Elisa Zeni retraces in her works those streets that almost two centuries ago traveled by great artists such as Caspar Friedrich and William Turner. The representation of Nature, in its changing aspects, is the foundation of his painting. A deliberately figurative painting that manages to describe with a singular force and above all with an almost religious impulse the harmony and charm of the mountain.

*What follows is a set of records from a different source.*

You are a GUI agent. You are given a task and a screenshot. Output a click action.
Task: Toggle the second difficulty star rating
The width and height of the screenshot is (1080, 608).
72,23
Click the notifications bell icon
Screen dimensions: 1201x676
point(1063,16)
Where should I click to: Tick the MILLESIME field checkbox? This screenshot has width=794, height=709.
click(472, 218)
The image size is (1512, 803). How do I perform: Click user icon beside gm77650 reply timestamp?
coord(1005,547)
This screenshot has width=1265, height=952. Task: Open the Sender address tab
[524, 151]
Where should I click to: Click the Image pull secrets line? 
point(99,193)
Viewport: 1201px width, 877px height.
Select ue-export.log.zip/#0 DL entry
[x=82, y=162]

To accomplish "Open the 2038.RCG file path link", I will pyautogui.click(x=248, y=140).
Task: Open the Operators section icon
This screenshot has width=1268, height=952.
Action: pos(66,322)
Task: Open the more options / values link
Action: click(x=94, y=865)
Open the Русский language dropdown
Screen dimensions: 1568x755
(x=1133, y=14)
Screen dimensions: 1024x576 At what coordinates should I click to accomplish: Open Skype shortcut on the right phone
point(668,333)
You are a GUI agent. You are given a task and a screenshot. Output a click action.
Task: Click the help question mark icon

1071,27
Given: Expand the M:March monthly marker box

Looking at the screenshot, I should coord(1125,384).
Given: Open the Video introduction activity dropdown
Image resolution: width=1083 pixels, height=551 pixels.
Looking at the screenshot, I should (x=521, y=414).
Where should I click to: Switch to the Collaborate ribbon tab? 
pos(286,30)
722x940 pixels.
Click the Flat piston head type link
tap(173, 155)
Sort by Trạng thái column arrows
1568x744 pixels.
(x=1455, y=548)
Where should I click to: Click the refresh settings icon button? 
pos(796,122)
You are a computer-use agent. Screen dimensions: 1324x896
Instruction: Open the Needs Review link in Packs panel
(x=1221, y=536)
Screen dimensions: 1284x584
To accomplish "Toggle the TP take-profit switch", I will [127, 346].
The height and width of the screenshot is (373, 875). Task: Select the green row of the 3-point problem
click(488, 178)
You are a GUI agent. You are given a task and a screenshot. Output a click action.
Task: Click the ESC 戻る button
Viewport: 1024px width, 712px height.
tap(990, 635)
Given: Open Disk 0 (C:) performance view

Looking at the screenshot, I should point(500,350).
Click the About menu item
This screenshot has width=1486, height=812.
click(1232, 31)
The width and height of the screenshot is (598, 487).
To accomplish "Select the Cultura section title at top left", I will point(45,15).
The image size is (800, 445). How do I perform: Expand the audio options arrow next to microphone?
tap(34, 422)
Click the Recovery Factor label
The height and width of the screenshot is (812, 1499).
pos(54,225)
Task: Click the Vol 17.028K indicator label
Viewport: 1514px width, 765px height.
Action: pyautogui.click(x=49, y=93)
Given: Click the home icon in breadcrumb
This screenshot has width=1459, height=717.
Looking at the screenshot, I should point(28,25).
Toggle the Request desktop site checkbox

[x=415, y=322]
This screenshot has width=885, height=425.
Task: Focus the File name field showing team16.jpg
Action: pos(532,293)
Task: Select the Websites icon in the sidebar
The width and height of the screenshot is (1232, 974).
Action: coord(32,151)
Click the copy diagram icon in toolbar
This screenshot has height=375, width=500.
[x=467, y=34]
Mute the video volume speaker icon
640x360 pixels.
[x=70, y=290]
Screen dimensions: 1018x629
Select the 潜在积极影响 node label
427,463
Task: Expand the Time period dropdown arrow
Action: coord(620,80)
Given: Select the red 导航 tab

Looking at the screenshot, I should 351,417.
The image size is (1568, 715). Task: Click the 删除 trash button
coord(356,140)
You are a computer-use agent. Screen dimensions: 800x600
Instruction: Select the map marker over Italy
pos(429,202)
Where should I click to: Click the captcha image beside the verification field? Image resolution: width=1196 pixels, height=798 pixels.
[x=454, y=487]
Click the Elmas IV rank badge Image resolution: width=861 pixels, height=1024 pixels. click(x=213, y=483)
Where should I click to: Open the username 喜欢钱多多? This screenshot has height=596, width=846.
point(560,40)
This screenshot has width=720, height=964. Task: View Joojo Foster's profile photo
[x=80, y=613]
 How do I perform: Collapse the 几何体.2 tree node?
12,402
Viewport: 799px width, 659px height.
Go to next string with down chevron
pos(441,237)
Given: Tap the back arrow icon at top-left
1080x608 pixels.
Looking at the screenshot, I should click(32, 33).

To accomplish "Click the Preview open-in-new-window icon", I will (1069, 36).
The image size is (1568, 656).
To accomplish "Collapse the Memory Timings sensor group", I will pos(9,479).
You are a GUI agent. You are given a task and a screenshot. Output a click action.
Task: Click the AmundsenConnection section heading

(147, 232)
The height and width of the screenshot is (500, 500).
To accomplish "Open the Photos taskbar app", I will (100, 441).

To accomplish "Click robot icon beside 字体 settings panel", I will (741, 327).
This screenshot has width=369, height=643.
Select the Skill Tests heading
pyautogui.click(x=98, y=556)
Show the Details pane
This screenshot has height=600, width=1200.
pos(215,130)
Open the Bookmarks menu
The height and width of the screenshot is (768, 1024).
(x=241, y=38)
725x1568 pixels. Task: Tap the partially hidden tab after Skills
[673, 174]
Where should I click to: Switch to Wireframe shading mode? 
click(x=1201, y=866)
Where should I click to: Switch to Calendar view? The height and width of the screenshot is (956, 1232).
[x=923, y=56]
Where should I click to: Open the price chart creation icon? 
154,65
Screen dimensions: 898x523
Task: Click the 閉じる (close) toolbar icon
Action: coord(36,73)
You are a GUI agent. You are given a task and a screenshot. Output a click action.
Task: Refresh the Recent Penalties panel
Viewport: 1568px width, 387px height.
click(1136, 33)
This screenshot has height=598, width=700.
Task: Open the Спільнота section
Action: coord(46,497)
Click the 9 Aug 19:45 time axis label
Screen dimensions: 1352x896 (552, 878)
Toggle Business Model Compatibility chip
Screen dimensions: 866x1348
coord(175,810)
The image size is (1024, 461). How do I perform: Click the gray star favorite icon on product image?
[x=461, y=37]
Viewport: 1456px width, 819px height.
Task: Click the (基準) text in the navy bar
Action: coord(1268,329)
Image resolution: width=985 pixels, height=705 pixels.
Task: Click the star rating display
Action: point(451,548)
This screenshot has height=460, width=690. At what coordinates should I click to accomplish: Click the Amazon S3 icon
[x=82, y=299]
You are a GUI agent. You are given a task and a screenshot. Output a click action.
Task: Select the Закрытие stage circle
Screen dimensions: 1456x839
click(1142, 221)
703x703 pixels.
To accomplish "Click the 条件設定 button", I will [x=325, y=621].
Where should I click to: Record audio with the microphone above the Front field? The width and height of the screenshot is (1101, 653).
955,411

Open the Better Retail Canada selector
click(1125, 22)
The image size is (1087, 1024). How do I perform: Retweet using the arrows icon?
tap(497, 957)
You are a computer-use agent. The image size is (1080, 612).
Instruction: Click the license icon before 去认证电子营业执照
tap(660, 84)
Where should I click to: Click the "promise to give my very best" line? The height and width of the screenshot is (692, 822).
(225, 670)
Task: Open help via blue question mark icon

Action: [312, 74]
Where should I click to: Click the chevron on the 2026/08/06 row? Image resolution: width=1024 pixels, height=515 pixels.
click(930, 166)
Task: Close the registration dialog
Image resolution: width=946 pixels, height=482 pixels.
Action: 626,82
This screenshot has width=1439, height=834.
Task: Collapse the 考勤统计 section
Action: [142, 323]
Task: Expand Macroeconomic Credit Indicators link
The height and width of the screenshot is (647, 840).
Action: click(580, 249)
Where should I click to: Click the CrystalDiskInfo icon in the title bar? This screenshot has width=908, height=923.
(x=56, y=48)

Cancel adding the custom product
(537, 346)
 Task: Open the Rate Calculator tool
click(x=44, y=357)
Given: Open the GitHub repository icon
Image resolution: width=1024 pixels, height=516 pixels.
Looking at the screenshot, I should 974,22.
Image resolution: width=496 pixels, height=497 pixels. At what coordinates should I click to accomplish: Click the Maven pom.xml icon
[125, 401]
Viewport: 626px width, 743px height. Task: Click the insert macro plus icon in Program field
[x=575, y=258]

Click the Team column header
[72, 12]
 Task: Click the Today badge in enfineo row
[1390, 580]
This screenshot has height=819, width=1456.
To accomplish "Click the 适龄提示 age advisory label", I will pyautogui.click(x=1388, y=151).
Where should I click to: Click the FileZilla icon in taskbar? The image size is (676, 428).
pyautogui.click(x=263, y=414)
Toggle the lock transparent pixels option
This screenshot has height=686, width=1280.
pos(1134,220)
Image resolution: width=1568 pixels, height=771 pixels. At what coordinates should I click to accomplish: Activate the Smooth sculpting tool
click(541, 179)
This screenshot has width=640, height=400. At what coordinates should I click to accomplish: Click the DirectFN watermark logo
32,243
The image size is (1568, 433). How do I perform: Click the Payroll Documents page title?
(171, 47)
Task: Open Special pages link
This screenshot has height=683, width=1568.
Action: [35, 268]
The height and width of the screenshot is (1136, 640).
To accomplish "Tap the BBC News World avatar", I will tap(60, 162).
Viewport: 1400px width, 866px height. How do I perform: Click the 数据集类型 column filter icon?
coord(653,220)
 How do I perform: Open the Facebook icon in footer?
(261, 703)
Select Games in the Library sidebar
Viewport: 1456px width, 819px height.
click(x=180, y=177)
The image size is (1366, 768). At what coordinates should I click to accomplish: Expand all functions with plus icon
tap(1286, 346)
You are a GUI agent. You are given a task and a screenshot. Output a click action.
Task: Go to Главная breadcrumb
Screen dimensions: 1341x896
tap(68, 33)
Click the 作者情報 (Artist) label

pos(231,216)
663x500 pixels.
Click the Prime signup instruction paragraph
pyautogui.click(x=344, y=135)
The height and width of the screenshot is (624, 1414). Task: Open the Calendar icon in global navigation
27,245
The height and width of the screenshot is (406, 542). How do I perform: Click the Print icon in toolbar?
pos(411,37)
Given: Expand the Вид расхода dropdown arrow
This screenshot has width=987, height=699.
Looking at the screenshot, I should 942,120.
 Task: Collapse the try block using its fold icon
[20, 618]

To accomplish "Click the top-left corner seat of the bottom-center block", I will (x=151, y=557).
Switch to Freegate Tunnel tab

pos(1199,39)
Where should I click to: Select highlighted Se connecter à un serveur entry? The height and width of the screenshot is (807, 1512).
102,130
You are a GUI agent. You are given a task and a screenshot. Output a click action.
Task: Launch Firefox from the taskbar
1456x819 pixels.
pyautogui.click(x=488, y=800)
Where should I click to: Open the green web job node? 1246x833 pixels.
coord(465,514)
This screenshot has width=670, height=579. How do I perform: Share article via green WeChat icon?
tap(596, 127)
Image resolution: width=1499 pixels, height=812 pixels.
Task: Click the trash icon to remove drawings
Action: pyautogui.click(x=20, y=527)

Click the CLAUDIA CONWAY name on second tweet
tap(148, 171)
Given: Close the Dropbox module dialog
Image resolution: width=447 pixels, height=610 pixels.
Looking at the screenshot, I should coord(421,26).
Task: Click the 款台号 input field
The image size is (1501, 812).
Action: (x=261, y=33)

The mountain in Zeni's painting is intended as a Great Mother: from it, from its luminous snowfields, the pure water of the streams flows, the supreme source of life. Gashes of light on the canvas are the waterfalls, the showers that go to draw what the artist does

But it is above all in the cycle of flights Flights Grazing that Elisa Zeni expresses the harmony and grandeur of Nature with a vigor and at the same time a spirituality that pushes us almost inebriated to the romantic feeling of the sublime. In this cycle the mountains are described in a singular way, in a bird's eye view; from above, immersed in an extremely luminous atmosphere, we seem to travel by flying that part of Mother Earth that communicates directly with the universal and the cosmic. They are places halfway between reality and imagination, in which there is a sense of peace that contemporary man can find only in the intimate relationship between nature and soul. Elisa Zeni expresses this intimate, almost privileged relationship in her works. The mountains described in Grazing Flights merge between clouds and mists: here color and light merge. It seems to review the same color-light emotions represented in the Marine by Virgilio Guidi. There is all the centuries-old tradition and mastery of Venetian painting in these works. There is the wealth of chromatic passages, the intense brightness of the color found in the skies that form the backdrop to the works of Giovanni Bellini and Giorgione. With the latter, we think of the famous Storm, Elisa shares the same charm for the contemplation of nature and for the penetrating and vital correspondence that exists between man and nature itself.